PROMPT: From the forum thread below, write out word for word everything from "## jeff (Jul" down to "a great job.".

TEXT SHOWN:
** START **

Sure I want to help with the change over, since I've never screwed anything up AT THE SPEED OF LIGHT BEFORE!


----------



## skiprat (Jul 19, 2008)

Lou, you need some serious help!!!!!![xx(]

.....and why is everyone trying to get the last word[}]


----------



## IPD_Mrs (Jul 19, 2008)

Someone help Lou.  He is sniffing the CA again. [:0]


----------



## DCBluesman (Jul 19, 2008)

> _Originally posted by skiprat_
> 
> Lou, you need some serious help!!!!!![xx(]



OK.  *Just a little pinprick.*
_There'll be no more_ --*aaaaaahhhhh!*
_But you may feel a little sick._

_There is no pain, you are receding.
A distant ships smoke on the horizon._ 
You are only coming through in waves.
Your lips move but I cant hear what youre sayin.
When I was a child I caught a fleeting glimpse,
Out of the corner of my eye.
I turned to look but it was gone.
I cannot put my finger on it now.
The child is grown, the dream is gone.
*I have become comfortably numb.*

And when the music's over
Turn out the light.


----------



## tbroye (Jul 19, 2008)

11:15 pm PDT.  Night Night all.  See you on the other side.

I hope.


----------



## skiprat (Jul 19, 2008)

Aaah, Lou!!!!! You DO have taste after all.!!!!

See you on the Dark Side of the Moon


----------



## Darley (Jul 19, 2008)

Hopefuly all will goes well I don't think Jeff will make the mistake to switch software from the Space Shuttle and IAP  that would be fun..................Who would like to have some lesson to learn how to fly the Space Shuttle[}][]??


----------



## Dan_F (Jul 19, 2008)

"Goodnight goodnight, parting is such sweet sorrow
That I shall say goodnight til it be morrow."

"Do not go gentle into that good night,
Old age should burn and rave at close of day;
Rage, rage against the dying of the light."




Dan


----------



## ctwxlvr (Jul 19, 2008)

Jeff has left the building


----------



## louie (Jul 19, 2008)

To quote my kids:

"Are we there yet?"


----------



## VisExp (Jul 19, 2008)

So long and thanks for all the fish


----------



## jeff (Jul 19, 2008)

I guess I'll have the final word...

Thanks to all of you for your support with this forum over the years. I remember the night I fired it up and Scott sent out a few emails letting people know we were open. In a couple hours we had 30 members! I remember thinking wow, 30 members! Now what do I do! I know I'll feel the same way when you all start resetting your passwords on the new site.

Goodbye Snitz, you did a great job.

See you all on the other side.


----------

** END **

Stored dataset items
** START **

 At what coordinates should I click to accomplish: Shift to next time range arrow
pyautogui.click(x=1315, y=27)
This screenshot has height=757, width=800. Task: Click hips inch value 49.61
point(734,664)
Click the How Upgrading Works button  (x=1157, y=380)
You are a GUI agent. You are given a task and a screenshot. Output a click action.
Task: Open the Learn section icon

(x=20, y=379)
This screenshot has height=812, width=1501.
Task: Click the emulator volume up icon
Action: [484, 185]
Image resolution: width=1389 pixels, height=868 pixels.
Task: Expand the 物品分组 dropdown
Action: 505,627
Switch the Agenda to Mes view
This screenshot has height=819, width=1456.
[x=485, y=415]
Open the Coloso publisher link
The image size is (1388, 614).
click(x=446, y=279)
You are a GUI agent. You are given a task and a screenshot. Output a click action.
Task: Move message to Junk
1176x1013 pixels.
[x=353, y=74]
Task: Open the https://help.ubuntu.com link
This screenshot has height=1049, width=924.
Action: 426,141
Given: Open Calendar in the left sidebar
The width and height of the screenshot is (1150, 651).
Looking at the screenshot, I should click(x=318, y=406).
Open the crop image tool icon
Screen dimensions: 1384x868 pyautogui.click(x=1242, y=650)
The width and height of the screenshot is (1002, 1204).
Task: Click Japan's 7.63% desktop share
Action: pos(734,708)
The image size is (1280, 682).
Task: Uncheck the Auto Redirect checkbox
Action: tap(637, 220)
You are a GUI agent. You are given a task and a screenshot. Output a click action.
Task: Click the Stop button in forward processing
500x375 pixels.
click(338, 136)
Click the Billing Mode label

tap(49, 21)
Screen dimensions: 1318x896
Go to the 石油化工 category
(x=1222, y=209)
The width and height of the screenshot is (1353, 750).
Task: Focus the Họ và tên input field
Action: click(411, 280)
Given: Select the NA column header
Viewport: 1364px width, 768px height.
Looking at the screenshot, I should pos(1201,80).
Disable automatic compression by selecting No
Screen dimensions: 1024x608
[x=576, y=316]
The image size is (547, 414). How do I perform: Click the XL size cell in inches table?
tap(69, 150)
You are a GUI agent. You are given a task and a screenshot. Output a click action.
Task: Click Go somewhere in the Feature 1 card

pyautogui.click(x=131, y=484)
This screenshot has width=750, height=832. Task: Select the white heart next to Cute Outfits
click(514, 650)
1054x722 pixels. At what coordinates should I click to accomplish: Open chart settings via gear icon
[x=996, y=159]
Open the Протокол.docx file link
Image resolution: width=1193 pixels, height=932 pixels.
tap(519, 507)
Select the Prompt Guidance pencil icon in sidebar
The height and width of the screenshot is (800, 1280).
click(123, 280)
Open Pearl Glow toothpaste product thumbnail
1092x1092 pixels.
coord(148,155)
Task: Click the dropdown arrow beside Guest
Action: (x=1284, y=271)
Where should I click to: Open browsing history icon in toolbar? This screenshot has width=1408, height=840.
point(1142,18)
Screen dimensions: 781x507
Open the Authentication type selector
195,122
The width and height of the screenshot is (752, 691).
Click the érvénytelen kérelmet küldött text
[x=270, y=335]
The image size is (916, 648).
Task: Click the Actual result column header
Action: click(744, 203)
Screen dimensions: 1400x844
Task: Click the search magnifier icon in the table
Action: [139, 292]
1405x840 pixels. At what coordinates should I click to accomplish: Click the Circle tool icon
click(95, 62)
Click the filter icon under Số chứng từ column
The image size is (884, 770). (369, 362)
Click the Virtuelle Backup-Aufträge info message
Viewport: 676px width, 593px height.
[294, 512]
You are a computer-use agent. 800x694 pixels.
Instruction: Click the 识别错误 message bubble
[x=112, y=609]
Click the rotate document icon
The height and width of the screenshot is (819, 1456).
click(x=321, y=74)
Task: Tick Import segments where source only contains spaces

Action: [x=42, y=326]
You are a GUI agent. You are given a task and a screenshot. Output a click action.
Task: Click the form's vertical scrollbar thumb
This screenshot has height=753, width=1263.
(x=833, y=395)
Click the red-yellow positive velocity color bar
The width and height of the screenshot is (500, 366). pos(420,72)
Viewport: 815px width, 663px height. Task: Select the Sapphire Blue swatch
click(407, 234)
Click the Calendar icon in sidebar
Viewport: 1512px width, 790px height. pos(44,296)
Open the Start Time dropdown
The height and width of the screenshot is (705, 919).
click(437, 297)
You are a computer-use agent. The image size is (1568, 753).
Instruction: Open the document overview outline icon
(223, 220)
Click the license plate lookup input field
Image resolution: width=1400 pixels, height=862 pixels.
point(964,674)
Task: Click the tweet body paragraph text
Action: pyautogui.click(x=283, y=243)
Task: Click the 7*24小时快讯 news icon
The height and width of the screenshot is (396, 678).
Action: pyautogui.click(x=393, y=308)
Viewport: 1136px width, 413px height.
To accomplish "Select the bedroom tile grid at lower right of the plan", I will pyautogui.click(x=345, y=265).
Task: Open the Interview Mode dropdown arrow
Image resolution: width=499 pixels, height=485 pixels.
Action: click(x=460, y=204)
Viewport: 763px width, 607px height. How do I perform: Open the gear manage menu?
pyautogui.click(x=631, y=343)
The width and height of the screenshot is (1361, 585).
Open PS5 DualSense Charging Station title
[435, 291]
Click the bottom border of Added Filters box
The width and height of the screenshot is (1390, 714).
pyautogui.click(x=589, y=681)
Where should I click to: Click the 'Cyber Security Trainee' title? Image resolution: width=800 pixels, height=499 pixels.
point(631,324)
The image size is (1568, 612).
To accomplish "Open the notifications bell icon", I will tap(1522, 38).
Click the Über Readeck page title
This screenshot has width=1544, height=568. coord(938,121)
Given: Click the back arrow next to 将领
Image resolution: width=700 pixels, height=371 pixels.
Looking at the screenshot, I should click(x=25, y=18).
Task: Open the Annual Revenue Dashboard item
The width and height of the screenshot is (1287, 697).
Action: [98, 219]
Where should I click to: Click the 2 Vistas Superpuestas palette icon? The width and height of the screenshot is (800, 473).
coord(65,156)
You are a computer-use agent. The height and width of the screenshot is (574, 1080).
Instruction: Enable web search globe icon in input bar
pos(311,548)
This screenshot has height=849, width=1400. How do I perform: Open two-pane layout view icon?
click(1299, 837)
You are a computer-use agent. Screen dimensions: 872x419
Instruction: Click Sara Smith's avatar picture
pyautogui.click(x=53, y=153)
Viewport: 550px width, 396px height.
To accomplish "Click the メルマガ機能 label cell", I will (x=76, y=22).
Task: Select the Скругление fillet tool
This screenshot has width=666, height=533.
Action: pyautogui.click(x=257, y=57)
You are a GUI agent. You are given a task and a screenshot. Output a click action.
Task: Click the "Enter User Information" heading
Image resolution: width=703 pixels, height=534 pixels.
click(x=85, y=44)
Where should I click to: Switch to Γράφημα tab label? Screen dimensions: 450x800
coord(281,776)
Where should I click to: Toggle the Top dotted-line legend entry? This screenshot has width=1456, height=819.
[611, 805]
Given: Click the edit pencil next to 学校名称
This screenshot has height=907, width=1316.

** END **

WRITTEN SOLUTION:
## jeff (Jul 19, 2008)

I guess I'll have the final word...

Thanks to all of you for your support with this forum over the years. I remember the night I fired it up and Scott sent out a few emails letting people know we were open. In a couple hours we had 30 members! I remember thinking wow, 30 members! Now what do I do! I know I'll feel the same way when you all start resetting your passwords on the new site.

Goodbye Snitz, you did a great job.